Among them is a letter from former minister David Caygill, written on March 21, 1986, in which he describes a lunch with United States ambassador Paul Cleveland.

"The ambassador asked me if I realised what was at stake in the dispute between the two countries," Caygill writes.

"I asked him what he meant. He replied trust. I asked him what he meant by that and he said that until now the USA, Canada, UK, Australia and New Zealand had had a unique relationship. 'We have not spied on each other. If you go ahead with your policies we will not be able to trust you'.

"I took the clear implication from his remarks that if our relationship with the US deteriorated further, then the US would no longer feel any inhibition in conducting intelligence gathering operations against us."

Caygill writes that the ambassador said the head of the CIA was also concerned. He had considered what action should be taken, and had asked whether he should get tough with New Zealand.

The ambassador also told Caygill Lange had upset the US further when, in response to threats that the flow of intelligence from the US would be cut off, he replied "that would give more time to do the crossword".

In another letter a fortnight later, Lange's chief of staff, John Henderson, said he also lunched with the ambassador, who raised the same issues "and it was difficult not to reach the same conclusions as Caygill reached".

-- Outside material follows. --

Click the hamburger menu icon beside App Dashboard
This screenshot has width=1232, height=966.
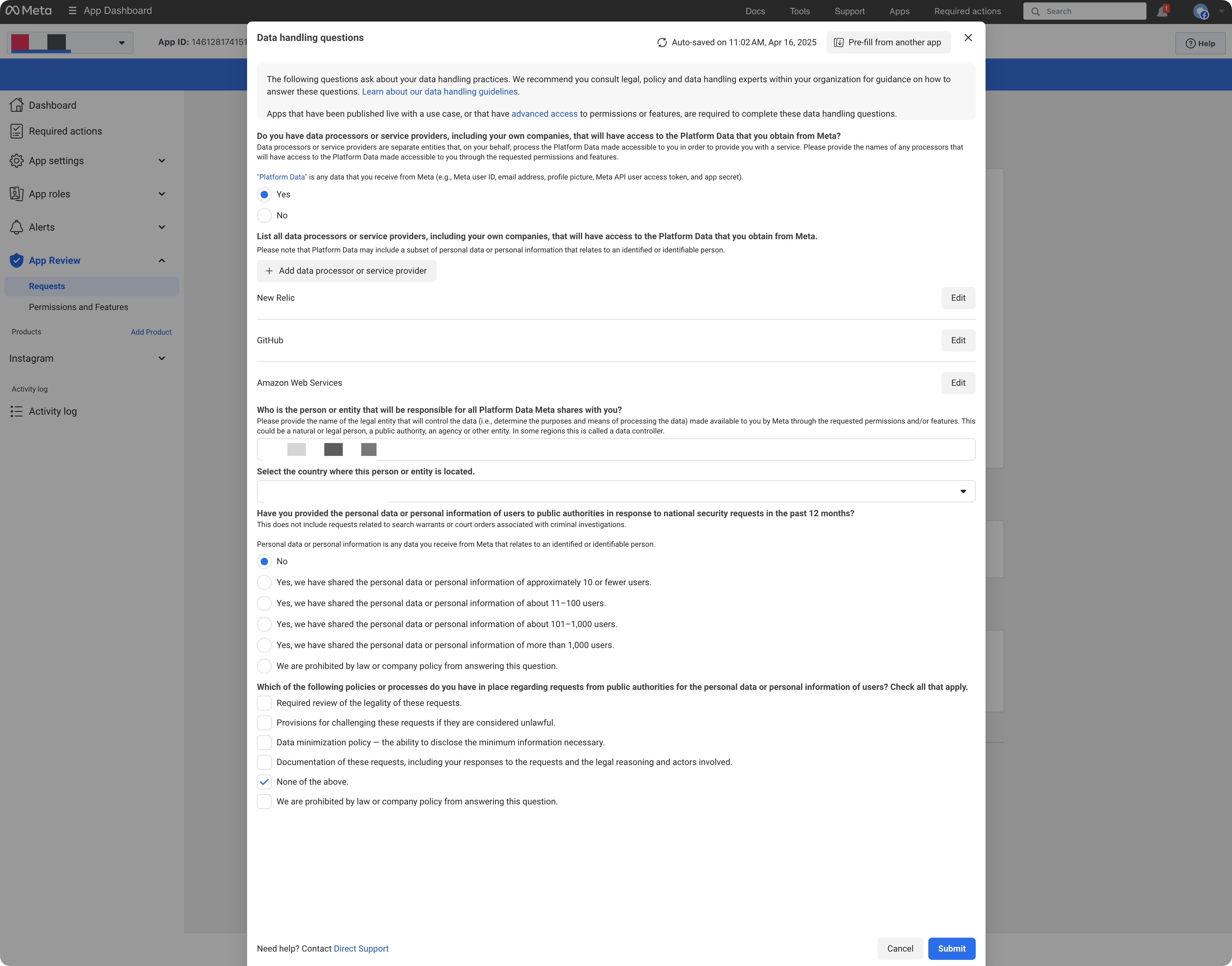pyautogui.click(x=72, y=11)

"When I asked him directly whether he was saying that if there was a breakdown in our relations, the US would conduct intelligence operations against us he said he did not know," Henderson writes.

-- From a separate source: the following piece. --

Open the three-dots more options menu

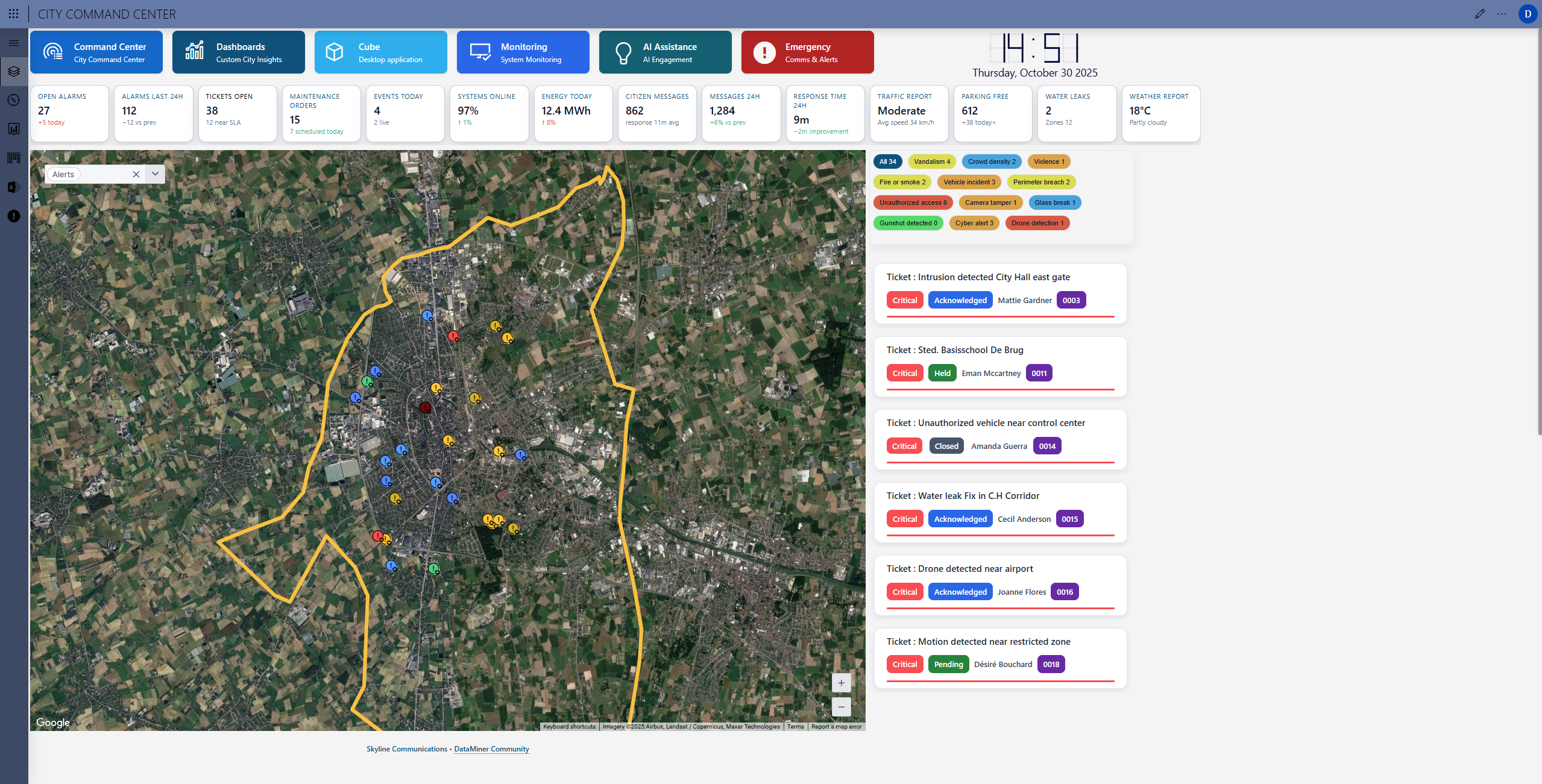(1502, 14)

"The fact that the ambassador raised it with both of us shows that he meant to get the message across and it certainly warrants our serious concern."

Also contained in Lange's papers is the 1985-86 annual report of the Government Communications Security Bureau, the government's electronic spying agency, which is marked "top secret" and "umbra" - the highest security classification given to intelligence documents.

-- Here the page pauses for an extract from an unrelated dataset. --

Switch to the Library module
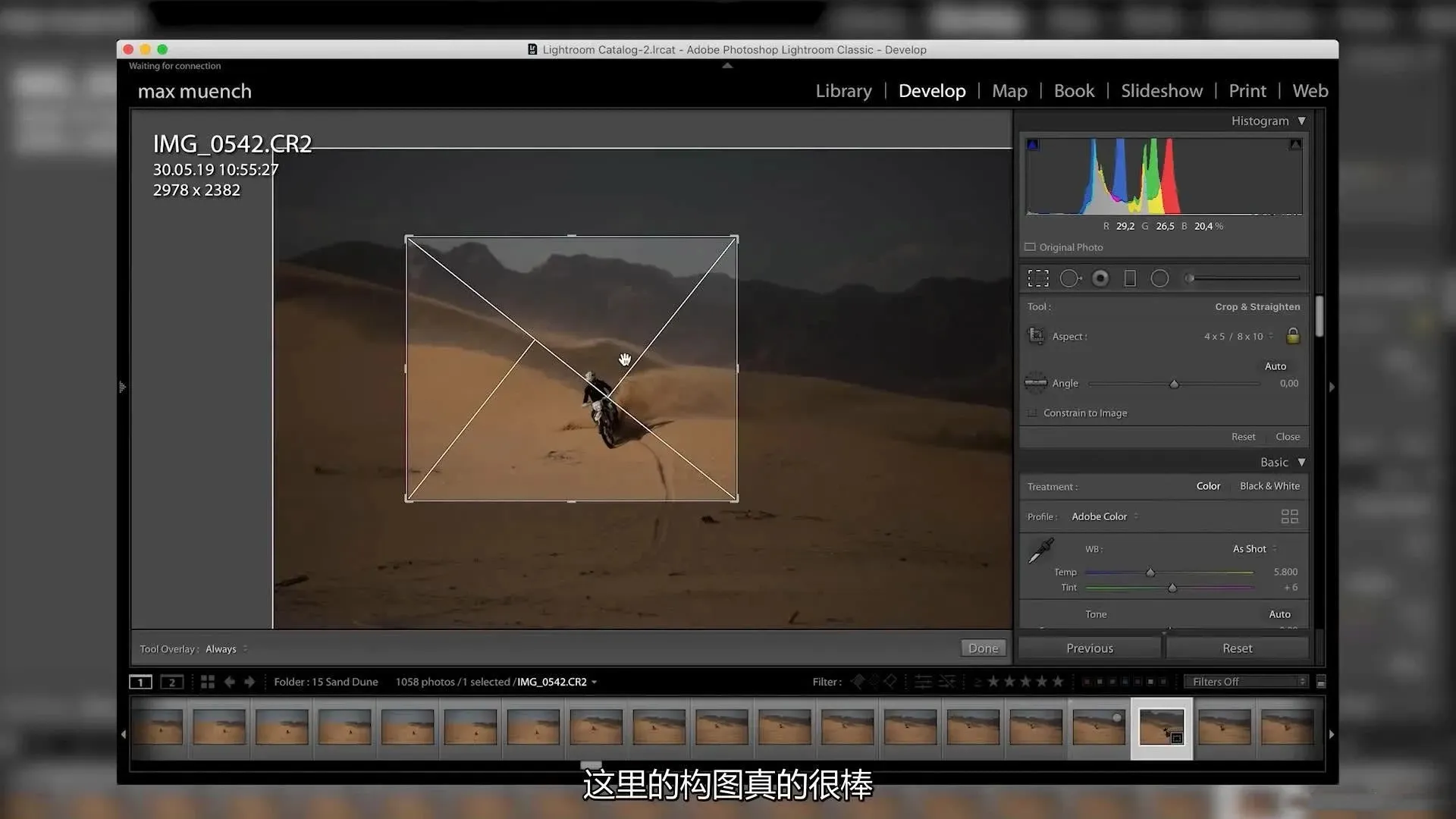Image resolution: width=1456 pixels, height=819 pixels. pos(843,91)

It shows that while the intelligence flow to New Zealand from the US dropped after the anti-nuclear policy, the GCSB maintained significant links with American intelligence agencies.

GCSB director Colin Hanson describes the relationship as "a mixed state of official cautiousness and private cordiality", and the volume of overseas intelligence reports increased by 33% on the previous year.

Intelligence expert Nicky Hager said the GCSB report was the most secret and revealing intelligence document to reach the New Zealand public.

"Internationally, documents like this come to light maybe once a decade and there will be great interest in this from researchers in the US and other countries. Although it is 20 years old, it gives huge insights into New Zealand's intelligence operations and relationships, particularly with the US in that critical period."

The report lists the countries and agencies on which New Zealand was spying. They include targets that have never been officially acknowledged, including UN diplomatic communications, Argentine naval intelligence, Egypt, Japan, the Philippines, Pacific Island nations, France, Vietnam, the Soviets, North Korea, East Germany, Laotia and South Africa.

Its response to the Rainbow Warrior bombing and the Mikhail Lermontov sinking, names of its officers, staff numbers, training, activities with intelligence agencies from other countries, security planning, equipment, techniques and budgets are revealed.

Hager said it was a severe breach of security that the report had gone astray from the GCSB. Marked number 1 of 16 copies, the report should have gone back to GCSB after Lange finished reading it.

The Sunday Star-Times found it inside a brown envelope marked "prime ministers office", with "TOP SECRET PRIME MINISTER" handwritten on it, and the name of Gerald Hensley, head of the Prime Minister's department.

The envelope was in a large cardbox box - one of about a dozen boxes and files - containing Lange papers."